The ICAO Post-COVID forecasts estimate a 2.4%-4.1% increase for a low to high revenue passenger-kilometres growth rate. Air traffic growth inevitably increases aviation's combustion and acoustic emissions, hence aggravating aviation's environmental impact locally and globally. HOPE will deliver an integrated aircraft propulsion system comprising two multi-fuel ultra-high bypass ratio (UHBR) turbofan engines, a fuel cell based auxiliary propulsion and power unit (FC-APPU) driving an aft boundary layer ingestion (BLI) propulsor based on tube-wing aircraft configuration.
The HOPE system:
- minimises the combustion and noise emissions during landing and takeoff (LTO), hence the impact on air quality and noise annoyance near airports, without the trade-off of cruise emissions;
- retrofits the existing aircraft configuration, allowing the substantial emission reduction to be achieved within a short time;
- de-risks the use of hydrogen solely in existing tube-wing aircraft configurations;
- smoothens aviation’s energy transition through assessment and exploitation of several greener propulsion technologies at different maturity level.
HOPE emission goals consist of LTO NOx: -50%, CO: -50%, soot: -80%, perceived noise: -20% (~3 dB per operation), and climate impact: -30%, compared to state-of-the-art technology in 2020 (A320neo).

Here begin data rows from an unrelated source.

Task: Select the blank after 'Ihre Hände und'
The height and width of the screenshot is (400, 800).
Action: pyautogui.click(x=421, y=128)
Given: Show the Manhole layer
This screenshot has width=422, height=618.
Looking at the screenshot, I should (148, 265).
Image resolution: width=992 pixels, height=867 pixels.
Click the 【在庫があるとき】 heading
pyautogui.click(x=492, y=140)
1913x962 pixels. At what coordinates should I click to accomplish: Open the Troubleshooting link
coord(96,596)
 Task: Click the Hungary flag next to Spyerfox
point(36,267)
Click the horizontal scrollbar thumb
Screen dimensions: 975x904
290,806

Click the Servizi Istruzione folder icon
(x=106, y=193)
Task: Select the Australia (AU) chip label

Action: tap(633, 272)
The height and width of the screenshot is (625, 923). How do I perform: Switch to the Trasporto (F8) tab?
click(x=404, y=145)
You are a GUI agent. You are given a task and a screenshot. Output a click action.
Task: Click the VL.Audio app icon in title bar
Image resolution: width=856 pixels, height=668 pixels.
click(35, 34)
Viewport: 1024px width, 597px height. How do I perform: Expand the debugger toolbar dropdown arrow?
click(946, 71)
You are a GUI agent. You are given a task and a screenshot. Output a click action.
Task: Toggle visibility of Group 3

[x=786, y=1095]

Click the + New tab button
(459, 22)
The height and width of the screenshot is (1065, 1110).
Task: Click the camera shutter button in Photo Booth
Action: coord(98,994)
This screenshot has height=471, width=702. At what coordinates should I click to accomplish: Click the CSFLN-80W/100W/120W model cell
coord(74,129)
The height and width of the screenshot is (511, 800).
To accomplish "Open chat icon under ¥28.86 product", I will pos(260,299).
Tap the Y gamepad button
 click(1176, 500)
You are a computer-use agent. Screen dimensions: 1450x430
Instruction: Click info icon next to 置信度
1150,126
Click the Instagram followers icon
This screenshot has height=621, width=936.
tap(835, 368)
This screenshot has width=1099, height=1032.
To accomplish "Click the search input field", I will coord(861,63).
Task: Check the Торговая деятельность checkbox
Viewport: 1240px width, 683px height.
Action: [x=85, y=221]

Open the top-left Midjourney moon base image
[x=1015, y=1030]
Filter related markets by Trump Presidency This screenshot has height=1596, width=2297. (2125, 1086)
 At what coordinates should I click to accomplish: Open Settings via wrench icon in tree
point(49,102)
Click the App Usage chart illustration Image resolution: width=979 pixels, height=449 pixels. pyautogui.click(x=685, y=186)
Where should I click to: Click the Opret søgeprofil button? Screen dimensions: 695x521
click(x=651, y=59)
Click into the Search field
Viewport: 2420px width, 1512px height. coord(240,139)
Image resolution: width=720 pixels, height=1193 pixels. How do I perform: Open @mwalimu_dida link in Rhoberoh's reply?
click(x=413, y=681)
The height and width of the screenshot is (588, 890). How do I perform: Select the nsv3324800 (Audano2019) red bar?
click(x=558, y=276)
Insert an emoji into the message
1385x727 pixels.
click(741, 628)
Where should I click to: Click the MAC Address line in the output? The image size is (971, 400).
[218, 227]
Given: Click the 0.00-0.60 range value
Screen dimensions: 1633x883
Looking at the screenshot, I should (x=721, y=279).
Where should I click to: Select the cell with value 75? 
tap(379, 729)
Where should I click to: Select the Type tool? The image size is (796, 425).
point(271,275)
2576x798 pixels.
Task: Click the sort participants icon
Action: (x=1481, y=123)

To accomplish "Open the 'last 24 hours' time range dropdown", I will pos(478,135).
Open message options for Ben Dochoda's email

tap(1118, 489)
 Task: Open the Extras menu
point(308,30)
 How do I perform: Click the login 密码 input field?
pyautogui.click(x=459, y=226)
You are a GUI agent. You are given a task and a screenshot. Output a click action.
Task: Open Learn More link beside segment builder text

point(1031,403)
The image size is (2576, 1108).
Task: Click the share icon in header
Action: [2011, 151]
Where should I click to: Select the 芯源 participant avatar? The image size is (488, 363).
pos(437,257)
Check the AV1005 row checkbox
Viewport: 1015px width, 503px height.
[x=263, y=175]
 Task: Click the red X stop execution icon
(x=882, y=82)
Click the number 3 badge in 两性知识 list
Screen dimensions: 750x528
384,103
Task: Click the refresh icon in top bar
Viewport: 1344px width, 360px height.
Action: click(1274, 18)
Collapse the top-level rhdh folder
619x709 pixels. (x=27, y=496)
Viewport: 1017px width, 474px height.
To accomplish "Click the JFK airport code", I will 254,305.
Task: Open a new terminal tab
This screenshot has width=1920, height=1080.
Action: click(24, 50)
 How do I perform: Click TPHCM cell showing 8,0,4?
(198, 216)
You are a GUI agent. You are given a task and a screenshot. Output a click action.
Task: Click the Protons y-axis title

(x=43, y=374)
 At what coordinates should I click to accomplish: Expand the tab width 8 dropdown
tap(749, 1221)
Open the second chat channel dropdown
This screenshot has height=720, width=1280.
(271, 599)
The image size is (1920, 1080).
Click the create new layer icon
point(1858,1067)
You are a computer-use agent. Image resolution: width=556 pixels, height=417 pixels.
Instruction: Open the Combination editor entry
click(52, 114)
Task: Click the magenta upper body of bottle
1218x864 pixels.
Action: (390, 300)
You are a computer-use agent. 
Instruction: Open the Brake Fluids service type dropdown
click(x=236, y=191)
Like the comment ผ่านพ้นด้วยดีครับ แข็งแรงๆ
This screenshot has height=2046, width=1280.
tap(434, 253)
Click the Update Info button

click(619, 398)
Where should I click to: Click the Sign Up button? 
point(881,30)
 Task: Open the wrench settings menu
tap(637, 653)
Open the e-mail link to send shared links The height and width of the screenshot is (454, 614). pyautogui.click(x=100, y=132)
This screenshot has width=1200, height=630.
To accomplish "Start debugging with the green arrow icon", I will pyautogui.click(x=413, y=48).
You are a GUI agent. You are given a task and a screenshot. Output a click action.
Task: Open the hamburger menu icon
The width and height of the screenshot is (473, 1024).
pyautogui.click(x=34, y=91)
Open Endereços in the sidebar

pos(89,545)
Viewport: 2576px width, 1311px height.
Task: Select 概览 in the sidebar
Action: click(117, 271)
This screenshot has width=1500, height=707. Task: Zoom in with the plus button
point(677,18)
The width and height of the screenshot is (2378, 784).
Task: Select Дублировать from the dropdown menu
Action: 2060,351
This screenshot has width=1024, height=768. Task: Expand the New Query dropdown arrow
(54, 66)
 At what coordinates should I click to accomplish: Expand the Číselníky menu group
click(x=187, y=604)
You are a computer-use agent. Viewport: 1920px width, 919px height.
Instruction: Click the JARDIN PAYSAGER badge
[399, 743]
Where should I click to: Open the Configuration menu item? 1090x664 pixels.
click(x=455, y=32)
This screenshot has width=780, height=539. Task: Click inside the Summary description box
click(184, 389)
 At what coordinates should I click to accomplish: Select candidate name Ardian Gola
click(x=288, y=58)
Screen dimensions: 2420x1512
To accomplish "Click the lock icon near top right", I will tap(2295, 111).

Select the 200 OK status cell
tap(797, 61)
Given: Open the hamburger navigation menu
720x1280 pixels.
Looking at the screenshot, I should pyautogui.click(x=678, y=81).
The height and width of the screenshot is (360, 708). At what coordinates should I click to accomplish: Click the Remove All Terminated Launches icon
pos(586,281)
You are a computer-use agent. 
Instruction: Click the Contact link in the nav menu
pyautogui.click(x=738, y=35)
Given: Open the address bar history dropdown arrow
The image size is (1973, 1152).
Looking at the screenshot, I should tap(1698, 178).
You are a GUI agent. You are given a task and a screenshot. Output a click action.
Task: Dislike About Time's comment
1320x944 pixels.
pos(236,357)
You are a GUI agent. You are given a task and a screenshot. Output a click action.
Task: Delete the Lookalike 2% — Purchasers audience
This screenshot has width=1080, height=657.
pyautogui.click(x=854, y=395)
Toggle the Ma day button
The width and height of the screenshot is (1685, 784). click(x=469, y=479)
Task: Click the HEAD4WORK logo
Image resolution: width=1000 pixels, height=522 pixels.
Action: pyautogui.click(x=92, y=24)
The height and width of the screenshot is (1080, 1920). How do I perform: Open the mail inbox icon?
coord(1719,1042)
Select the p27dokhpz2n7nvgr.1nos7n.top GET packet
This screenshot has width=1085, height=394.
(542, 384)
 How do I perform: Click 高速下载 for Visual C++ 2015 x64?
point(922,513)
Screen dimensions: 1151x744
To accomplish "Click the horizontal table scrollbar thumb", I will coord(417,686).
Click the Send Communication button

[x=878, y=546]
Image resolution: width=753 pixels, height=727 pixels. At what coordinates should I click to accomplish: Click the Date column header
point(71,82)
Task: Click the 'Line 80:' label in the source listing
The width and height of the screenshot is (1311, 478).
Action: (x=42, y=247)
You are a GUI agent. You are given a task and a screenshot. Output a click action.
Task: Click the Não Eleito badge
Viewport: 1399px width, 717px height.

To this end, HOPE will:
- Design an integrated aircraft propulsion system accommodating multi-fuel (kerosene/sustainable aviation fuel +hydrogen) UHBR turbofan engines, FC-APPU, and an aft BLI propulsor;
- Explore the novel idea of combining a BLI propulsor with FC-APPU for zero-emission taxiing;
- Model, experiment, and demonstrate for the first time a low emission multi-fuel combustion technology burning H2+kerosene/SAF for future UHBR turbofan engine;
- Assess societal impact, environmental burden, and cost benefits of the reduced noise and emissions by HOPE technology;
- Formulate policy and recommendations to introduce HOPE technology.